▶ **Artikel**

▶

Die vom Rechnungshof angeregten Sparpläne für die fünf Einrichtungen sind vom Tisch. Ganz im Gegenteil werden die Landesmittel nun sogar erhöht. Jetzt sollen Kompetenzzentren errichtet und eine Exzellenzinitiative gestartet werden.

Kultur: Jan Ulrich Welke (juw)

Stuttgart - Als sich am Sonntag viele Menschen im Land an Braten und „Tatort“ delektierten, dürften drei Damen und drei Herren ebenfalls sehr zufrieden gewesen sein. Die Kunstministerin Theresia Bauer bat nachmittags zu Tisch und konnte dabei den beiden Rektorinnen und den drei Rektoren der fünf Musikhochschulen in Baden-Württemberg verkünden, dass sie mitnichten bittere Kürzungspillen zu schlucken bekämen, sondern umgekehrt sogar ein paar süße Stückchen hinzu.

 

Der im Juli 2013 publik gewordene Vorschlag des Rechnungshofs, dass die fünf Hochschulen einen Einsparbetrag von fünf Millionen zu erbringen hätten, sei mithin Makulatur. Die daraus abgeleitete Forderung aus einem Eckpunktepapier, das eine Expertenkommission für ihr Ministerium erstellt hatte, ebenfalls. Vielmehr bekämen die Musikhochschulen sogar mehr Geld. Und das hat vier Gründe: Zum einen sollen die fünf Häuser beim Hochschulförderungsprogramm „Perspektive 2020“, das allen Hochschulen in Baden-Württemberg bis zum Beginn des neuen Jahrzehnts jährliche Etaterhöhungen um drei Prozent zubilligt, nun ebenfalls mit berücksichtigt werden. Zum zweiten wird das Land die Hälfte der Kosten beisteuern, die durch eine um zwanzig Prozent erhöhte Vergütung der Lehrbeauftragten und des akademischen Mittelbaus entstehen. Zum dritten will das Land fünf zusätzliche Professorenstellen einrichten. Viertens soll die Zahl der Studierenden an den fünf Häusern (die derzeit bei über dreitausend liegt) wieder auf die Marke von insgesamt 2650 zurückgeführt werden, die bei der letzten großen Strukturreform 1998 festgelegt wurde und die eine weitaus bessere Betreuung jedes Einzelnen gewährt.

Der Öffentlichkeit unterbreitete die Ministerin diese frohe Kunde dann tags darauf, am Montag in der Stuttgarter Musikhochschule beim Abschlussplenum der fünf Zukunftskonferenzen, die seit Februar dieses Jahres an den Musikhochschulen durchgeführt worden sind. Die Rechnungshofvorschläge „wären der garantierte Weg ins Mittelmaß gewesen“, so Bauer, die Landesregierung indes habe „den Handlungsbedarf klar erkannt“ für die Musikhochschulen, „denen es an allen Ecken und Enden fehlt“. Im Gegenzug haben sie und ihr Staatssekretär Jürgen Walter sich mit den fünf Mitgliedern der Hochschulrektorenkonferenz nun auf fünf weitere Säulen des Vorgehens – siehe nebenstehende Infobox – verständigt.

◀

▶ **Aufgaben und Übungen**
a. Geben Sie an, ob die folgenden Aussagen mit dem Artikel über die Musikhochschulen in Baden-Württemberg übereinstimmen: (i) Das Land will fünf zusätzliche Professorenstellen einrichten. (ii) Das Land übernimmt die gesamten Kosten der erhöhten Vergütung der Lehrbeauftragten und des akademischen Mittelbaus. (iii) Die Zahl der Studierenden soll auf insgesamt 2650 zurückgeführt werden.
b. Schreiben Sie aus dem Artikel über die Musikhochschulen den Abschnitt von „Der Öffentlichkeit unterbreitete“ bis einschließlich „Infobox – verständigt.“ wortgetreu ab.

▶ **Gezeigtes Material**
▶

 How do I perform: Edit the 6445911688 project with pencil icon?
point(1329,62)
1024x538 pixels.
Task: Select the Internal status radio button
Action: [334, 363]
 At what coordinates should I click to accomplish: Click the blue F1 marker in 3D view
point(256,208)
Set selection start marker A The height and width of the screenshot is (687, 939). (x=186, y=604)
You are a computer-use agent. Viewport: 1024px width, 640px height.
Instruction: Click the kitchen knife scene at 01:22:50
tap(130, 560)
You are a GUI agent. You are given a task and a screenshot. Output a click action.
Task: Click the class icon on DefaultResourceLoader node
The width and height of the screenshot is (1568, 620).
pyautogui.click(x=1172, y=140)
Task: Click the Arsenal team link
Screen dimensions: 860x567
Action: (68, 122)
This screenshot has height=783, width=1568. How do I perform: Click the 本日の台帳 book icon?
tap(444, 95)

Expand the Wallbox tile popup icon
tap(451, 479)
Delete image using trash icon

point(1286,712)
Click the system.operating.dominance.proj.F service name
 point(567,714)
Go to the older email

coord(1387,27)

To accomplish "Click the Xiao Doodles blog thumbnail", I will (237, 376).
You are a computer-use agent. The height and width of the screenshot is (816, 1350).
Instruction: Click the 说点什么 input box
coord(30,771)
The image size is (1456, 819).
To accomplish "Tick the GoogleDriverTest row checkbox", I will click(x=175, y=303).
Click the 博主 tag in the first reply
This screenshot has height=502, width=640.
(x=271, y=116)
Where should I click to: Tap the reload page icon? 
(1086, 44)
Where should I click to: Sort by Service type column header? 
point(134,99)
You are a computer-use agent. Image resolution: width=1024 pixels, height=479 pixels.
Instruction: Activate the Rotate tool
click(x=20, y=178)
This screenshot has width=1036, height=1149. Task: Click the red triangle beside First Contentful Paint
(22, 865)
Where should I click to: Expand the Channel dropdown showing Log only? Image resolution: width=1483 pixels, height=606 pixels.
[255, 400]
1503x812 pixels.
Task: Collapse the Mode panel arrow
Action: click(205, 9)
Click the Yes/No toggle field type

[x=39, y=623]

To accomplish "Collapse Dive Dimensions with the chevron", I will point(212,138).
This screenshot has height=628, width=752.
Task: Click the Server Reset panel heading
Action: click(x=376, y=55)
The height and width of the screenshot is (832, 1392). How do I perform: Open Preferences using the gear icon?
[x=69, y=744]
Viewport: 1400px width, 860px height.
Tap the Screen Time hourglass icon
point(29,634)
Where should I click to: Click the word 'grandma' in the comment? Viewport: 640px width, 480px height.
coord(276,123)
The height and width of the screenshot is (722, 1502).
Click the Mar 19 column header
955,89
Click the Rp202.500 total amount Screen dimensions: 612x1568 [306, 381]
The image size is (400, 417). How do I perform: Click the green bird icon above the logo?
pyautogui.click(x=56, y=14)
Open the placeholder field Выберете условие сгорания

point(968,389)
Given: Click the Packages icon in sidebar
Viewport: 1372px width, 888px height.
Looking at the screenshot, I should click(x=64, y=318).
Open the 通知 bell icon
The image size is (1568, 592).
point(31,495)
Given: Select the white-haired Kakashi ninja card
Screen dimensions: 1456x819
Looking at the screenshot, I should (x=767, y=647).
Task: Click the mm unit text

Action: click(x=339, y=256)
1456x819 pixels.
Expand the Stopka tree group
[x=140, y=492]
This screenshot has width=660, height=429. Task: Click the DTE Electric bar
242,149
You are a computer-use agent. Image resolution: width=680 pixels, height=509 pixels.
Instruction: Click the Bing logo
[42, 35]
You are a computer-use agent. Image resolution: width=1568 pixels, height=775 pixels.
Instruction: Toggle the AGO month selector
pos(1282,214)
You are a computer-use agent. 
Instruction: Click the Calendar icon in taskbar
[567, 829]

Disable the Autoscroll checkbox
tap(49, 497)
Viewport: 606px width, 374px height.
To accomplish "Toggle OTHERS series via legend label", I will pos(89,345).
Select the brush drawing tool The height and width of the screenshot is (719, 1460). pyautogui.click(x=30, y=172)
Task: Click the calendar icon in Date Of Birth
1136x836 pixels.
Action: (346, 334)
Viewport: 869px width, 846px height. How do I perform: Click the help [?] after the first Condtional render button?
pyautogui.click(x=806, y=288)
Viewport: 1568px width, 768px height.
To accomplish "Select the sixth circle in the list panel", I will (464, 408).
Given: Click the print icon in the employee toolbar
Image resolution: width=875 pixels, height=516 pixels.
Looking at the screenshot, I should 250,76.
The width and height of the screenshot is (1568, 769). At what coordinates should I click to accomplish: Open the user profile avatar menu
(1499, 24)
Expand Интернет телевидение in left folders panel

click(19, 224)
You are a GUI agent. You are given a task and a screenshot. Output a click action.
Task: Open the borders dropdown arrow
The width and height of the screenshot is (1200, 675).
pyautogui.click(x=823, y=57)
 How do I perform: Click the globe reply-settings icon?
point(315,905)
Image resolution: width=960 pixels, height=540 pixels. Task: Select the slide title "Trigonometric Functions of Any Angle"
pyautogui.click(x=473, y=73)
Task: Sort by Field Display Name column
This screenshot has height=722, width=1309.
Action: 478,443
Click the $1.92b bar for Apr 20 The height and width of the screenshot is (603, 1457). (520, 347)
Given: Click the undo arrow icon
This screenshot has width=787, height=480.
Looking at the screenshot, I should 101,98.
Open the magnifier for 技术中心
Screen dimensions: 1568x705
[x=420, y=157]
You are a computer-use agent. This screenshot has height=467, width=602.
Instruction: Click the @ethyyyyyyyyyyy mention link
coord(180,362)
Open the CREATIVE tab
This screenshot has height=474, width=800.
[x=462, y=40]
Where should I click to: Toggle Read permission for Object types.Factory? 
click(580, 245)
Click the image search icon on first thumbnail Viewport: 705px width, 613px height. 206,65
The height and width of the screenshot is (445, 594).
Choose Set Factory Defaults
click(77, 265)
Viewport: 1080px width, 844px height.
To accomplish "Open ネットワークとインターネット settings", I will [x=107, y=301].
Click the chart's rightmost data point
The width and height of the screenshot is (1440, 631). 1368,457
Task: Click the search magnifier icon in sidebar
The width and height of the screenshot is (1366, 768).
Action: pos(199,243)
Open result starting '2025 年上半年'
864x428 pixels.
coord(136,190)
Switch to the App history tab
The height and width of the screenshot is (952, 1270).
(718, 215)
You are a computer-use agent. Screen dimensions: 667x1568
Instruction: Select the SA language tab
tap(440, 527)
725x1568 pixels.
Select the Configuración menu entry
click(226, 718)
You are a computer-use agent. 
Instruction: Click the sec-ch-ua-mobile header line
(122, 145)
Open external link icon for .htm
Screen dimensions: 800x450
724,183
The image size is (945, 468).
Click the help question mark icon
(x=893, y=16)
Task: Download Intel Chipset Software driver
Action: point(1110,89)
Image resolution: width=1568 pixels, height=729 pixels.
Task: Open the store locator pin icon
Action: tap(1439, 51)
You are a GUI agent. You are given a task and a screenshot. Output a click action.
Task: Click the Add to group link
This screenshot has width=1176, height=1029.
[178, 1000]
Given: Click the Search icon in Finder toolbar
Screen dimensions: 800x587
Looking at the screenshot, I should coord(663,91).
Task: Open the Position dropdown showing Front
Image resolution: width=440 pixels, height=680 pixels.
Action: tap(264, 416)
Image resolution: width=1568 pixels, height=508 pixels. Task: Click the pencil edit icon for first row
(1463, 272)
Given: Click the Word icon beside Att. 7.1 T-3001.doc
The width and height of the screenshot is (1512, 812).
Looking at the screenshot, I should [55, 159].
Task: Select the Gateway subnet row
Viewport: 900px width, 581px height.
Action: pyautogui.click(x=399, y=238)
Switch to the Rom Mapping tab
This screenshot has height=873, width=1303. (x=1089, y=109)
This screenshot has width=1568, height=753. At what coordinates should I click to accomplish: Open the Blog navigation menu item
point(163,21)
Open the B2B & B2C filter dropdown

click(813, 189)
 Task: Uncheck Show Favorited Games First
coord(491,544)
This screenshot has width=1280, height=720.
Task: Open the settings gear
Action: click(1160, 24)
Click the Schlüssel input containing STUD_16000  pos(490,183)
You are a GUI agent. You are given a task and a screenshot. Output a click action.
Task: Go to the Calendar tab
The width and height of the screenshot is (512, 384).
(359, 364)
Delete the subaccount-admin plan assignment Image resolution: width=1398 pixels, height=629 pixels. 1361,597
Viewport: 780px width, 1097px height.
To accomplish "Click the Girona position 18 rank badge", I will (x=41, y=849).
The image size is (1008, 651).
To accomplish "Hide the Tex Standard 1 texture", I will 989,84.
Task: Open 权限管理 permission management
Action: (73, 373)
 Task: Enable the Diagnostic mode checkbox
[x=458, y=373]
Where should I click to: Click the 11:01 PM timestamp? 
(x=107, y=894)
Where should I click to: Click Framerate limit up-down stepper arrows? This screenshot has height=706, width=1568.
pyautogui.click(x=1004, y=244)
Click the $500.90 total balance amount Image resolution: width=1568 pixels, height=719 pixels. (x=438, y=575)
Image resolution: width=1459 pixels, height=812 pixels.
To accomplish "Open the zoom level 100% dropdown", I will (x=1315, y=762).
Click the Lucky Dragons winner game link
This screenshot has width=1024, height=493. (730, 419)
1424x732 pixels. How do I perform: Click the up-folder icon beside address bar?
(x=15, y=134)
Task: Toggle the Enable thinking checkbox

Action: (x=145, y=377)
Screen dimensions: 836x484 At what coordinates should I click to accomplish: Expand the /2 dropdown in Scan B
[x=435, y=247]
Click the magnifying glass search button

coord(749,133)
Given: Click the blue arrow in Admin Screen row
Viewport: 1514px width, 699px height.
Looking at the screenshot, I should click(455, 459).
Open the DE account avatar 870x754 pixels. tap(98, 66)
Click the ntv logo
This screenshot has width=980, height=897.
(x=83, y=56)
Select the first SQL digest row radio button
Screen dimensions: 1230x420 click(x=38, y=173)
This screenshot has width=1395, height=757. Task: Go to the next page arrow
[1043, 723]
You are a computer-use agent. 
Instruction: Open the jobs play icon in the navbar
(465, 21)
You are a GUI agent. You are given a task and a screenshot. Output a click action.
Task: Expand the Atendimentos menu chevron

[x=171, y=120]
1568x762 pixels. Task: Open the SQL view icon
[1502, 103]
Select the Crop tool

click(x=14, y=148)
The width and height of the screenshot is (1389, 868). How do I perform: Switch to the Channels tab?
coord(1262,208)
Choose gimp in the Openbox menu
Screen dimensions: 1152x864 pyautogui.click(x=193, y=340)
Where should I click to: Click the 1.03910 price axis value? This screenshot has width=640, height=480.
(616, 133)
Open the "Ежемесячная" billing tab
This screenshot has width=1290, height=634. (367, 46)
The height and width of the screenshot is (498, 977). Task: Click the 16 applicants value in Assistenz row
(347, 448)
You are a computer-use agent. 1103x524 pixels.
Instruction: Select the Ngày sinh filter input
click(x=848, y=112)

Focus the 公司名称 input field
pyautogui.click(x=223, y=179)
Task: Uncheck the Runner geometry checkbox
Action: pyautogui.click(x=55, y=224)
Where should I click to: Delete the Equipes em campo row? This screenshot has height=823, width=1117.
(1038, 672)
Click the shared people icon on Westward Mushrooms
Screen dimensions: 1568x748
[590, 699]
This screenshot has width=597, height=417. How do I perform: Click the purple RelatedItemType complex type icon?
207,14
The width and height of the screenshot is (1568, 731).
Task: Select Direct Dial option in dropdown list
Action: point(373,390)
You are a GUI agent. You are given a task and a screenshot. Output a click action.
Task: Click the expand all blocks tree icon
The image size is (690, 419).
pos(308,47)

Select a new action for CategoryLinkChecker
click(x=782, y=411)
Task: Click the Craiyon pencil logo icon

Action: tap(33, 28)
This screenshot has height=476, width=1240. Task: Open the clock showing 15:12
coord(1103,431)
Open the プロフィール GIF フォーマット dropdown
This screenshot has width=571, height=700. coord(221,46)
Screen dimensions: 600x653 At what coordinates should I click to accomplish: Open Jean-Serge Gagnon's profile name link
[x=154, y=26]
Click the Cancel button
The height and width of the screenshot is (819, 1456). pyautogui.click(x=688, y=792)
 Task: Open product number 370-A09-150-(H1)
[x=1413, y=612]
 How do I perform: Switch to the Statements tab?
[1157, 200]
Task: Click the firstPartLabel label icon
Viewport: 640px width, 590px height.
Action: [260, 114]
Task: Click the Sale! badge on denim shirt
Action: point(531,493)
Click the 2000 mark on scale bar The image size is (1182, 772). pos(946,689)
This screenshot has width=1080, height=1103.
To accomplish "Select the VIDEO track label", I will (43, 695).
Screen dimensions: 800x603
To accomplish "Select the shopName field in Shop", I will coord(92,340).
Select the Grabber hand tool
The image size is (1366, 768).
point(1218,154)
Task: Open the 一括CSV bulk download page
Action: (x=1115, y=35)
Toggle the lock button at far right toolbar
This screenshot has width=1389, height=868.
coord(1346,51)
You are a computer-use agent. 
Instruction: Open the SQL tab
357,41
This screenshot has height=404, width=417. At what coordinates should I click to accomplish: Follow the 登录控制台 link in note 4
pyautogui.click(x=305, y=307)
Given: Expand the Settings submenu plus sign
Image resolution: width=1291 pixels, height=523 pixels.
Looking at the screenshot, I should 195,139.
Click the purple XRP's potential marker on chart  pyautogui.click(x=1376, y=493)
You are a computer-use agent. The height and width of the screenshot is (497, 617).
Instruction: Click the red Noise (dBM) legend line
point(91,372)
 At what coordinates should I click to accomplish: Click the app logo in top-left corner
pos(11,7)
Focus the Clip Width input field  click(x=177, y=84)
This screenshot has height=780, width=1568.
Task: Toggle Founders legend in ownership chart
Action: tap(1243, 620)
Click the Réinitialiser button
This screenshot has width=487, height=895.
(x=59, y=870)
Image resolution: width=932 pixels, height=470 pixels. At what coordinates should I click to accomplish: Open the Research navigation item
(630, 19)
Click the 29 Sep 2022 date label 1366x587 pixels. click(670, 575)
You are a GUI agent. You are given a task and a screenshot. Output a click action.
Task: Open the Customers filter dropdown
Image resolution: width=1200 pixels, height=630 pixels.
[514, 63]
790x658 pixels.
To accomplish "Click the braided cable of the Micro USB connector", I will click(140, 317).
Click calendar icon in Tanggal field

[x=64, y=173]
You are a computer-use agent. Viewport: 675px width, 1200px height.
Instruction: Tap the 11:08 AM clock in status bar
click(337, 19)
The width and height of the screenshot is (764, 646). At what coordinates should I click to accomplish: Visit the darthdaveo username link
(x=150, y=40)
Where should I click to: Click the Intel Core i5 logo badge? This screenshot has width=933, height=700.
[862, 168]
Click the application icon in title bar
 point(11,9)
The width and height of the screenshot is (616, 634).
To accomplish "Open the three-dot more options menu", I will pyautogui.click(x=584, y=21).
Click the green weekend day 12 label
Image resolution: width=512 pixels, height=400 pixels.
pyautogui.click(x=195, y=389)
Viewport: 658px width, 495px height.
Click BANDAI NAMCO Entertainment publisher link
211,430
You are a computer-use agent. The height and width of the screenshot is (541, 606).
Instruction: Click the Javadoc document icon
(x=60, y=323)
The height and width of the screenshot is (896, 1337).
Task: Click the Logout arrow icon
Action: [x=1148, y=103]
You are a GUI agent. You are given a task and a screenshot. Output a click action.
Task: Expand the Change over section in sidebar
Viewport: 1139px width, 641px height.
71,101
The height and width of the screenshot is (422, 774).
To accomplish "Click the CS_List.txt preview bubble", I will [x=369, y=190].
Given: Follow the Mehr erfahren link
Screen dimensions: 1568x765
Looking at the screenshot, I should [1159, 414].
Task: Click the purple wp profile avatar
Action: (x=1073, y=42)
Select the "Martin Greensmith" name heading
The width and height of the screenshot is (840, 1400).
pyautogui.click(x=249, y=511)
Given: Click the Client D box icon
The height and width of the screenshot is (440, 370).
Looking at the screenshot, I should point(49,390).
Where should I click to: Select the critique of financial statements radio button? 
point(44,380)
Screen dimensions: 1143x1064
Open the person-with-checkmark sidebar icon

◀

▶ **Vollständige Lösungen**
a.
(i) Ja: „Zum dritten will das Land fünf zusätzliche Professorenstellen einrichten.“
(ii) Nein: „Zum zweiten wird das Land die Hälfte der Kosten beisteuern“
(iii) Ja: „wieder auf die Marke von insgesamt 2650 zurückgeführt werden“

b.
Der Öffentlichkeit unterbreitete die Ministerin diese frohe Kunde dann tags darauf, am Montag in der Stuttgarter Musikhochschule beim Abschlussplenum der fünf Zukunftskonferenzen, die seit Februar dieses Jahres an den Musikhochschulen durchgeführt worden sind. Die Rechnungshofvorschläge „wären der garantierte Weg ins Mittelmaß gewesen“, so Bauer, die Landesregierung indes habe „den Handlungsbedarf klar erkannt“ für die Musikhochschulen, „denen es an allen Ecken und Enden fehlt“. Im Gegenzug haben sie und ihr Staatssekretär Jürgen Walter sich mit den fünf Mitgliedern der Hochschulrektorenkonferenz nun auf fünf weitere Säulen des Vorgehens – siehe nebenstehende Infobox – verständigt.